Model comparison was a key feature of (Purcell et al. 2010), who compared multiple model architectures using their two-stage linking approach. While we did not try to distinguish between competing model architectures, our framework has great potential for solving model selection issues. As well as those outline above, the Bayesian implementation of our framework provides important and powerful statistical advantages in terms of model selection, with Bayesian model selection methods such as Bayes factors (O’Hagan 1995; Wasserman 2000), Deviance Information Criterion (Spiegelhalter 1998) and Widely Applicable Information Criterion (Watanabe 2010) all applicable.

We compared the performance of a model that accounted for neuronal variability and a model which did not, as well as models that accounted only for neural data or only for behavioral data. The main model performed much better than the model which treated neurons as identical, which fits with the well-known variability in the performance characteristics of cortical neurons. Despite being well known, it can be a difficult statistical matter to coherently deal with inter-neuron variability. Typically, firing rates are normalized within-neuron, circumventing the problem. This, of course, results in the loss of potentially important information. We demonstrated that when this neuronal variability is taken into account, the predictive performance is far superior to that of a model which is naïve to the variability between neuron.

A final distinction can also be drawn between our approach and that of (Purcell et al. 2010) in terms of theory development. Both approaches had different levels of theoretical focus. Purcell et al. were interested in studying different system level implementations, that is, different cognitive model architectures. In this approach, the model itself is being studied as an object of interest. In the literature on the philosophy of computational modeling this approach has been termed abstract direct representation (cf., Godfrey-Smith, 2009; Irvine, 2014; Weisberg, 2007). Whereas, we focused on how data streams interact, the individual model architectures within the joint framework are somewhat auxiliary to the framework itself. This model-based theorizing focuses more on “...making novel claims about underlying, and as yet unobserved, structures or causal mechanisms” (p.17, Irvine, 2014).

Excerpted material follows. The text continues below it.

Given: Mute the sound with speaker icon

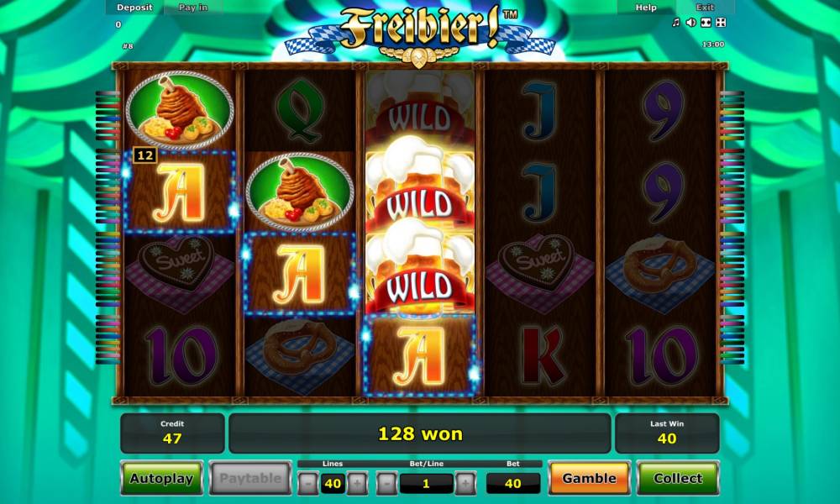Looking at the screenshot, I should point(691,22).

Cause and effect in joint models

At the level of the entire brain, it is clear that the causal relationship between neuronal firing and behavior runs from the former to the latter—(Purcell et al. 2010) use this structure in their model. However, it is possible to set up a joint model, such as ours, with many different causal structures, embodying different assumptions. Some of these structures are statistically equivalent, and so will not be discriminable. The model we have proposed assumes a structure which may, at first, seem counterintuitive. Our model assumes that the evidence accumulation process is the root cause of both the behavioral data, and (with conditional independence) the neural spiking data. While this might seem to violate the causal relationship between brain and behavior, our approach has practical strengths, and makes philosophical sense when we acknowledge that we are working with data from only a single neuron in each session. The single neuron clearly is not the cause of the behavioral response, because the influence of the multitude of other neurons not being measured. With this in mind, our approach can be seen as an approximation, in which the many unmeasured influences on behavior are approximated by assuming independence between the single observed neuron and the behavioral data, after conditioning on the state of the evidence accumulation process.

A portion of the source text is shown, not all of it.